§ **What you should do**:
Please print each record below exactly as it is written.

§ **Data extract**:
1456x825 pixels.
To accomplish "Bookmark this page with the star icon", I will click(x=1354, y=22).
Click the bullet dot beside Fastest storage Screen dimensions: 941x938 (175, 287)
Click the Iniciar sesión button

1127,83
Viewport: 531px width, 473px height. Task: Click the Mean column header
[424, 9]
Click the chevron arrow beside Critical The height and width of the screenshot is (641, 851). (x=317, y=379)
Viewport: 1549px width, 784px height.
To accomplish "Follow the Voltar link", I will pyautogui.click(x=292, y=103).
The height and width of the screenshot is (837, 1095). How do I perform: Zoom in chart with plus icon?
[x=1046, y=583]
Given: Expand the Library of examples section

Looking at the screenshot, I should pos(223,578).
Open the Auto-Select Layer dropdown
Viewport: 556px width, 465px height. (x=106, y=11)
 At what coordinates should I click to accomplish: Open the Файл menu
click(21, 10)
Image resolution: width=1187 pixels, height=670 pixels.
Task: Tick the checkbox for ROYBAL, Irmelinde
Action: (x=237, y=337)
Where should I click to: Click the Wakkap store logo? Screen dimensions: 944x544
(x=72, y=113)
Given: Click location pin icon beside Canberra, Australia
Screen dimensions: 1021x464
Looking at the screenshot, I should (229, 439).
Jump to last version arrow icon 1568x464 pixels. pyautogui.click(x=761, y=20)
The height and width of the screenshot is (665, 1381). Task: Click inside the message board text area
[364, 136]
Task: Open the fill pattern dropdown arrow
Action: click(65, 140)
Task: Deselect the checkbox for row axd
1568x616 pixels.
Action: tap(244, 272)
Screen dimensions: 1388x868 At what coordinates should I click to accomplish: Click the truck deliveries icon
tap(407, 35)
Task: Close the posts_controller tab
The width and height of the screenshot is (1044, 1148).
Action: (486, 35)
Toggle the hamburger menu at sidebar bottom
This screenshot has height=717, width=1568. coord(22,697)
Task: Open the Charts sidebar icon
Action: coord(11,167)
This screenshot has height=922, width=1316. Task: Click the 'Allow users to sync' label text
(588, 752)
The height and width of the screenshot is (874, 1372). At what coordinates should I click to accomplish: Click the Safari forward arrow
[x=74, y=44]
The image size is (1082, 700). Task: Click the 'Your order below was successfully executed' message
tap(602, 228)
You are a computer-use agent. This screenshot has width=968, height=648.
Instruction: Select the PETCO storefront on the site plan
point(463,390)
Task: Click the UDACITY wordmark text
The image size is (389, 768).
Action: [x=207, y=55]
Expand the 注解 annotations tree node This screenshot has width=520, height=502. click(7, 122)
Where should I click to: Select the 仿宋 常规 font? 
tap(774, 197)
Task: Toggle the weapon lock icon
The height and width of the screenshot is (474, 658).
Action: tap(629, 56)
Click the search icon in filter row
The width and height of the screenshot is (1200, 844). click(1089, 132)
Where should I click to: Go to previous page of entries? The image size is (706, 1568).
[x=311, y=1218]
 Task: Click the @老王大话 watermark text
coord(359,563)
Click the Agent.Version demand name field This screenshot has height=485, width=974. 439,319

§ **Response**:
1456x825 pixels.
To accomplish "Bookmark this page with the star icon", I will click(x=1354, y=22).
Click the bullet dot beside Fastest storage Screen dimensions: 941x938 (175, 287)
Click the Iniciar sesión button

1127,83
Viewport: 531px width, 473px height. Task: Click the Mean column header
[424, 9]
Click the chevron arrow beside Critical The height and width of the screenshot is (641, 851). (x=317, y=379)
Viewport: 1549px width, 784px height.
To accomplish "Follow the Voltar link", I will pyautogui.click(x=292, y=103).
The height and width of the screenshot is (837, 1095). How do I perform: Zoom in chart with plus icon?
[x=1046, y=583]
Given: Expand the Library of examples section

Looking at the screenshot, I should pos(223,578).
Open the Auto-Select Layer dropdown
Viewport: 556px width, 465px height. (x=106, y=11)
 At what coordinates should I click to accomplish: Open the Файл menu
click(21, 10)
Image resolution: width=1187 pixels, height=670 pixels.
Task: Tick the checkbox for ROYBAL, Irmelinde
Action: (x=237, y=337)
Where should I click to: Click the Wakkap store logo? Screen dimensions: 944x544
(x=72, y=113)
Given: Click location pin icon beside Canberra, Australia
Screen dimensions: 1021x464
Looking at the screenshot, I should (229, 439).
Jump to last version arrow icon 1568x464 pixels. pyautogui.click(x=761, y=20)
The height and width of the screenshot is (665, 1381). Task: Click inside the message board text area
[364, 136]
Task: Open the fill pattern dropdown arrow
Action: click(65, 140)
Task: Deselect the checkbox for row axd
1568x616 pixels.
Action: tap(244, 272)
Screen dimensions: 1388x868 At what coordinates should I click to accomplish: Click the truck deliveries icon
tap(407, 35)
Task: Close the posts_controller tab
The width and height of the screenshot is (1044, 1148).
Action: (486, 35)
Toggle the hamburger menu at sidebar bottom
This screenshot has height=717, width=1568. coord(22,697)
Task: Open the Charts sidebar icon
Action: coord(11,167)
This screenshot has height=922, width=1316. Task: Click the 'Allow users to sync' label text
(588, 752)
The height and width of the screenshot is (874, 1372). At what coordinates should I click to accomplish: Click the Safari forward arrow
[x=74, y=44]
The image size is (1082, 700). Task: Click the 'Your order below was successfully executed' message
tap(602, 228)
You are a computer-use agent. This screenshot has width=968, height=648.
Instruction: Select the PETCO storefront on the site plan
point(463,390)
Task: Click the UDACITY wordmark text
The image size is (389, 768).
Action: [x=207, y=55]
Expand the 注解 annotations tree node This screenshot has width=520, height=502. click(7, 122)
Where should I click to: Select the 仿宋 常规 font? 
tap(774, 197)
Task: Toggle the weapon lock icon
The height and width of the screenshot is (474, 658).
Action: tap(629, 56)
Click the search icon in filter row
The width and height of the screenshot is (1200, 844). click(1089, 132)
Where should I click to: Go to previous page of entries? The image size is (706, 1568).
[x=311, y=1218]
 Task: Click the @老王大话 watermark text
coord(359,563)
Click the Agent.Version demand name field This screenshot has height=485, width=974. 439,319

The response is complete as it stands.